───── SELECTION

Carnival of Mathematics #23: Haiku Edition

Friday, December 28th, 2007

Welcome to the 23rd Carnival of Mathematics: Haiku Edition! First, I must apologize for the delay: I usually have very little trouble with my hosting provider, but of course it went down just when the CoM was supposed to be posted. But it’s free, so I can’t complain! It’s back up now, and will hopefully stay that way.

For this edition of the CoM, I decided to write a short seventeen-syllable haiku about each of the excellent seventeen submissions I received (along with additional commentary of the more prosaic variety). I’ve arranged the posts more or less in order of required mathematical background, but don’t stop halfway through because then you’ll miss the pretty pictures at the end. Enjoy!

  1. English pols want to
    make math more interesting.
    It’s not already?

    From Naomi Stevens’s Diary From England: a government bid to make maths more interesting.

  2. Neat, use perfect spheres
    to define the kilogram!
    Off by just atoms…

    Heather Lewis, of 360, writes about Australian scientists who are trying to make a perfect sphere. Pretty incredible stuff!

  3. Freshmen work in groups,
    and answer their own questions.
    Effective? Discuss.

    JackieB of Continuities explains the pedagogical approach she takes with her freshman. Be sure to read (or contribute to!) the fascinating discussion that ensues in the comments section.

  4. Multiple choice, now
    with bonus choice enhancement!
    Hard tests, nice to grade.

    Maria Andersen, at the Teaching College Math Technology Blog, shows off a new sort of multiple-choice test that’s easy to grade, but avoids many of the well-known problems with traditional multiple-choice tests. I wish I’d thought of this when I was teaching high school!

  5. Are you learning two
    languages—math AND English?
    Great sites for you here.

    Larry Ferlazzo presents a list of the best math sites for english language learners.

  6. Mathematics blogs
    are many; which are the best?
    Here’s one opinion.

    Denise of Let’s play math! writes about her favorite math blogs.

  7. I have not yet read
    “Letters To A Young Mathster”.
    I’m not missing much.

    AndrĂ©e has written a (not-too-favorable) review of Ian Stewart’s book “Letters to a Young Mathematician”, over at her blog meeyauw.

  8. Albatrosses fly
    in fractal patterns! Oh wait–
    experiment sucked.

    Julie Rehmeyer discusses how scientists are revisiting some research on fractal patterns in the flight patterns of albatross at MathTrek. Apparently, just because an albatross’s feet are dry doesn’t necessarily mean it’s flying. Who knew?

  9. Eight ninety-eight, eight
    ninety-nine, nine hundred… sigh…
    infinity yet?

    Thad Guy has a funny comic about infinity. Check out some of his other comics, too—I’m a (new) fan!

  10. Need socks in the dark?
    The pigeonhole principle
    comes to your rescue!

    Mary Pat Campbell (aka meep) presents a cute video explaining the pigeonhole principle. Did you know that at least two people in the US have the exact same number of hairs on their body? You can’t argue with math!

  11. A counting problem:
    how many bracelets are there?

──────────
───── EXCERPTED DATA

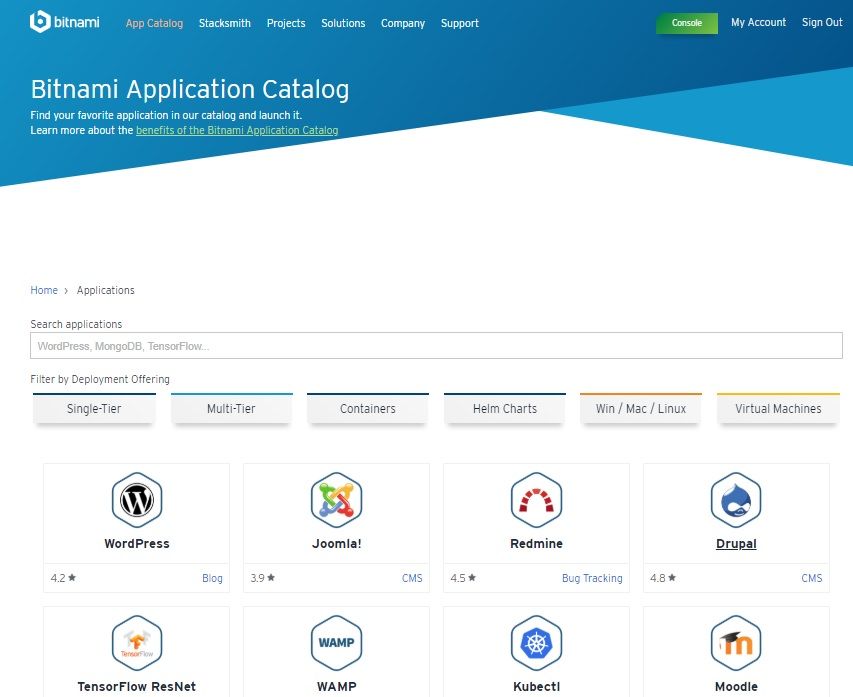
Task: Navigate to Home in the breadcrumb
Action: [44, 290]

──────────
───── EXCERPTED DATA

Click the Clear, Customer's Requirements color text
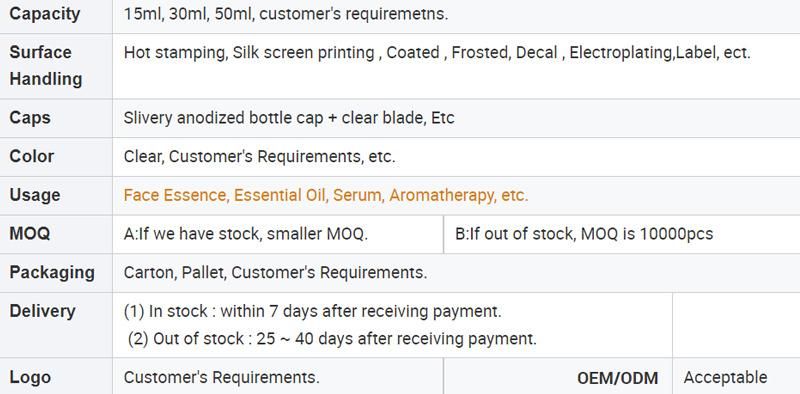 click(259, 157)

──────────

> TASK LIST:
1. According to the carnival post, how many submissions did the host receive for this edition?
2. Retype the carnival post from "Off by just" to "the comments section.".

> WORKED ANSWERS:
1. Seventeen.

2.
Off by just atoms…

    Heather Lewis, of 360, writes about Australian scientists who are trying to make a perfect sphere. Pretty incredible stuff!

  3. Freshmen work in groups,
    and answer their own questions.
    Effective? Discuss.

    JackieB of Continuities explains the pedagogical approach she takes with her freshman. Be sure to read (or contribute to!) the fascinating discussion that ensues in the comments section.